The blankest blank check that’s never been properly signed. Undoubtedly the worst legislation of this century – what were they thinking?
And it brought a metric-ton of shit.
We panicked and passed a law then. We’re way past the panicked stage – why is the same law still in place? So effing stupid.
AUMF is another example of Congresses dereliction of duty. Even when requested by Obama, to renew and expand the mission, Congress refused to act. Just stuck their heads in the sand. God forbid they actually take a stand, as opposed to grandstanding, on something.
Our present circumstances say it is otherwise. In fact, some parts of our govt appear to be functioning despite him.
@Sleeping Dog: Congress is the last refuge of cowardly scoundrels.
Is Congress willing to put our money where its mouth is?
A resolution is one thing, actually using Congress’ real power – the purse – is quite another. My guess is they don’t have the spine to defund our involvement in Yemen in the next defense appropriation.
Reading the WSJ snip, it’s almost like the paper has become The Nation for RWNJs and the oligarchs who own the government. WA!
The War Powers Act was passed because repealing the Gulf of Tonkin Resolution would not only have failed to solve the problems involved with the resolution but also have shown how foolish and easily manipulated Congress had become even as early as 1964. It was a head fake.
The right wing rightly criticized radical Islamists who took as a model a document meant for 7th Century Bedouins. But, if I may borrow from their even older document meant for desert peasants and the urban poor, their obsessions with the beams in other peoples’ eyes doesn’t let them see the beam in their own eye:
Idealizing a XIX century document meant to safeguard the rights and privileges of rich land-owners isn’t exactly conducive to progress, either.
The US Constitution is a good start, in as it details limits to government and asserts many individual rights. But it’s a start. It didn’t spring up ex nihilo, complete and perfect directly from the heads of the Framers.

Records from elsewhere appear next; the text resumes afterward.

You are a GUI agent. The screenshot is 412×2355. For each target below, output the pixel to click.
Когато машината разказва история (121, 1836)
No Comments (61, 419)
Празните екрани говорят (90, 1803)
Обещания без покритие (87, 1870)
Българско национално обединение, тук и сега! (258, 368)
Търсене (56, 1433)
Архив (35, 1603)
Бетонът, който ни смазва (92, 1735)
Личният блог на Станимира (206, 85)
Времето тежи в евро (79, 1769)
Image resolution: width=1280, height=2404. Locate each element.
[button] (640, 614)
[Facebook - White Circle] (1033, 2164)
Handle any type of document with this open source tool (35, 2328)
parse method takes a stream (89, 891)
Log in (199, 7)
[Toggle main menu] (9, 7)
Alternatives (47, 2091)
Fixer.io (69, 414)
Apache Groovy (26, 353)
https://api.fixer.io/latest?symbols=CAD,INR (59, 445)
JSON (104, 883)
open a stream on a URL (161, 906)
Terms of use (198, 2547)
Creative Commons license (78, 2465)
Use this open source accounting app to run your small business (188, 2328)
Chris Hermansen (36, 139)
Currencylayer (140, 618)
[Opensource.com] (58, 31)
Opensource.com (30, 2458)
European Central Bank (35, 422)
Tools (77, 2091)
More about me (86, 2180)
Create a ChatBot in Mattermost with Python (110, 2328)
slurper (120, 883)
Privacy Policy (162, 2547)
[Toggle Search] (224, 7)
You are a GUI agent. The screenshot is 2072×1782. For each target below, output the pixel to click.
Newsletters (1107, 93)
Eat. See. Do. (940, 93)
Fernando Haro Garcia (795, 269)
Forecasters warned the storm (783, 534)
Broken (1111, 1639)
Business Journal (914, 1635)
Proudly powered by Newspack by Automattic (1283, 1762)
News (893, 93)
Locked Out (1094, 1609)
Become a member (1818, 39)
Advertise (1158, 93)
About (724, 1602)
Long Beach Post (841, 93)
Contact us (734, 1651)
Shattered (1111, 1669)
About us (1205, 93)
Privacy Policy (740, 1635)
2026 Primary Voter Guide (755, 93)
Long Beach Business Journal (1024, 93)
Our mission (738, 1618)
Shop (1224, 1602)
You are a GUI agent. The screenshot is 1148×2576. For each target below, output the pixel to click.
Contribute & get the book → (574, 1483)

Yes it can be amended, but it also suffers from original flaws one can’t get around. More than being amended, it requires to be updated. Besides, in these days of deep division, it seems far easier, and more plausible, to move NYC, people, buildings, rivers and all, to the far side of the Moon, than to pass any kind of Constitutional amendment.
There’s a saying in Latin, Inter arma enim silent leges, meaning that “For among times of arms, the law falls mute.” Or the more popular translation: In time of war, the law falls silent.
America has been at war, effectively, since December 7th 1941 non-stop until today, and the war continues.
Right after WWII, the war that involved the US in late 1941, began the Cold War. Though that ended in the 90s, it actually continued by other means, as the vanquished adversary retained its forces almost intact. Lest we forget, there is also a war on drugs. And then in 2001 began a more militarily active “war on terror,” which has expanded and contracted.
All this time, mind, there have been land-based and sea-based nuclear missiles ready to be launched at a moment’s notice, not to mention nuclear-capable bombers on perpetual alert, and constant vigilance against attack at NORAD. This is in the nature of an active war footing, not peace.
It’s not that the law doesn’t operate in time of war, but that it tends to defer, too much, to the executive branch running the war. This means Congress tends to approve war-related expenditures and pass war-related laws. The courts, while less beholden, also tend to side with the executive branch.
The executive branch, meantime, accrues more power, for reasons of “national security.”
Growing up with a large, active military, would seem to be normal. But it’s far from normal. For much of human history, standing armies have been rare and rather small. The large standing army, along with mandatory conscription, is a legacy of the French Revolution. By historical standards, this is a recent development, not even 250 years old.